What type of flattery can an artist ask for than to be covered by another band? On this weeks Covered series, washed out noise artists Spiritualized cover Junior Kimbrough’s song Sad Days, Lonely Nights.
The month of October has been dedicated to Delta Blues Artist Junior Kimbrough. Junior was a hard working man who made blues music for 40+ years, owned two juke joints, and fathered 27+ kids before he was discovered and recorded with Fat Possum records. Again, one of my favorite record labels of all time. His music is strong, hypnotizing, hauntingly beautiful, and always so lovelorn it gives you that sense of true pain that a blues musician feels.

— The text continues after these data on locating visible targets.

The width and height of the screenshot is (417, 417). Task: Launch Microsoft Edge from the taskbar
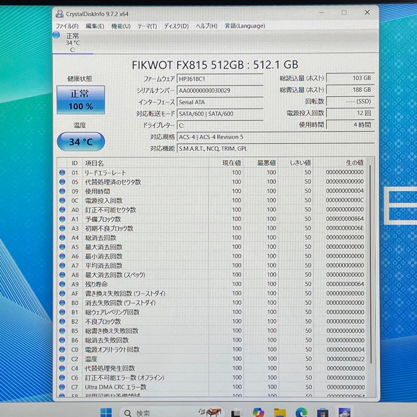[x=301, y=412]
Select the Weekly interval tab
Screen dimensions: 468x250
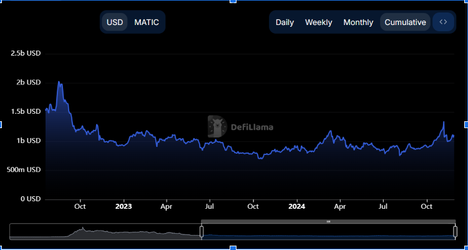point(318,23)
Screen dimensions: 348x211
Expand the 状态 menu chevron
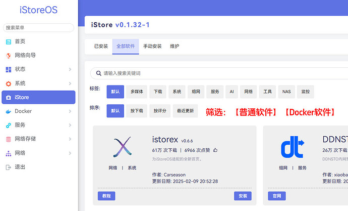70,69
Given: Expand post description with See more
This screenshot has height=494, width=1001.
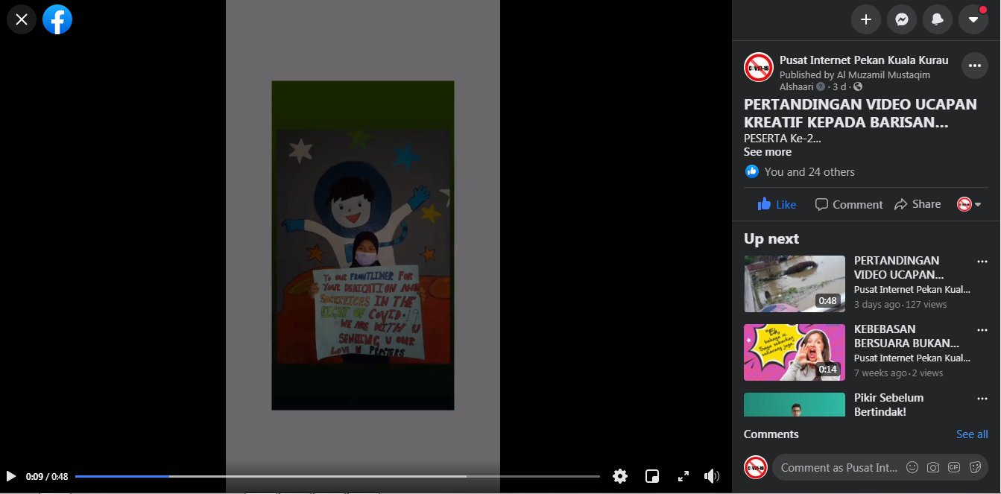Looking at the screenshot, I should 767,152.
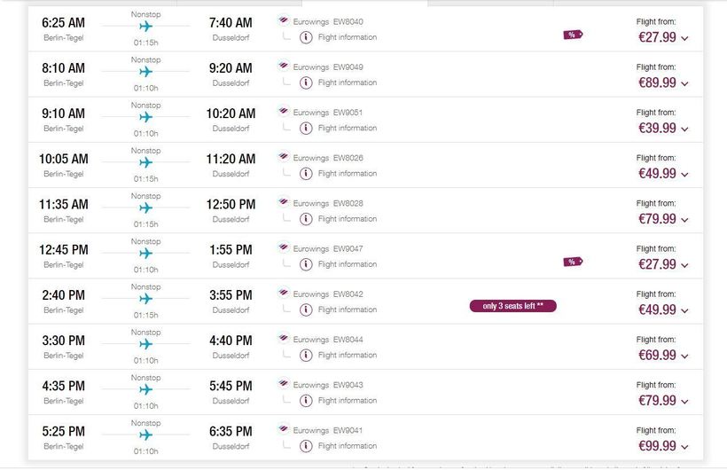The image size is (727, 470).
Task: Expand the €99.99 fare for the 5:25 PM flight
Action: (x=684, y=447)
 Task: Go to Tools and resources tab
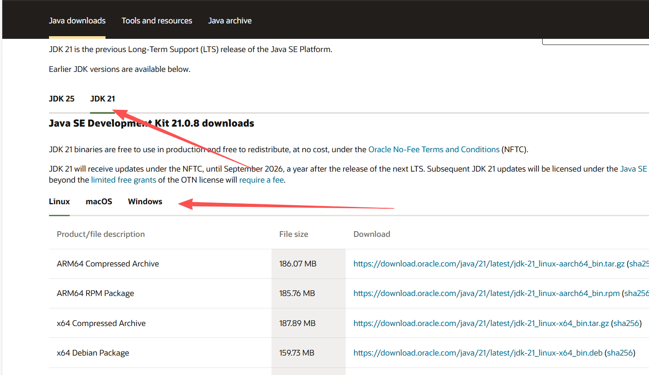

One of his songs that best embodies this sense of aimless and fluidic movement of feeling is the song “Sad Days, Lonely Nights.” The titular song was released in 1992 on Junior’s second album. He would go on to only record one more album in 1997 titled “Do the Rump.” As previously stated, the reason why I enjoy this song is because it really sticks to the emotions and feelings that the blues can evoke in a listener. His lyrics are slightly garbled and lost in the blithering blues rhythms and heavy drum beat. This song is one that i imagine playing in a lowly shack down an aimless dirt road with people swinging and swaying. Moonshine flying around and people jiving and having a good time. Almost like the devil was on the jukebox and all were entrenched by his power. It’s a tour de force of music.
When the cover album “Sunday Nights: The Covers of Junior Kimbrough” was released in 2005, buzz and noise artists Spiritualized decided to take a stab at the song and add their own signature to the haunting piece of music. What I first expected from a cover like this was a lot of incoherent buzz and reverb from amplifiers and a loss of form and a provencial favoritism to making the music as dissonent as possible. Not to say anything negative about Spiritualism, I personally love that sound. But to say you love a band like that you really have to ask yourself, do you like them because they are a good band or do you like the novelty of them and it makes you look cool?
Spiritualized is an English alt-noise (or more accepted space rock) band formed in 1990 by Jason Pierce. Their music is very experimental focusing on the surrealist image that noise can bring to an audience rather than a traditional rock AABA format. In 1993, Spiritualized was asked to open for Depeche Mode and was booed and met with a lot of blank stares during the tour. However, they have been a heavy influence on many bands and their music has made me an avid fan of noise and sounds. I was first truly intoxicated by their sound on the album “Songs in A&E” released in 2008. Every song was literally composed in either A or E chords and was a concept album that at first I was greatly bored with but upon further listening ventures, I realized (and also if you play REALLY REALLY LOUD) the music was more of an emotional and qauntitative journey that could not be given the exposition of good or bad. But that understanding of emotion in music I believe makes them a great band to appreciate Junior Kimbrough.
Well first things first, yes, they do in fact bring in a lot of incoherent noise babble into the cover. But surprisingly, that is definitely in no way a bad thing. Instead of doing a straightforward cover, Spiritualized decided to maintain the emotion and feeling of the song. The repetitive guitar chanting, the heavy drum kit hits, and the droning chorus. But to add to the voodoo like intoxication and late night mindless dancing mood, they add the reverb as an accent to the song and allows for you to close your eyes and become transported to a world where your soul is set free and allowed for a moment to dance with the devil. The part that I liked about the cover the most is that instead of singing, they decided to remove most of the lyrics and maintain a strong focus on the mood that the song embodies. It is a great modernization of a fantastic Delta Blues classic and definitely worth a comparison.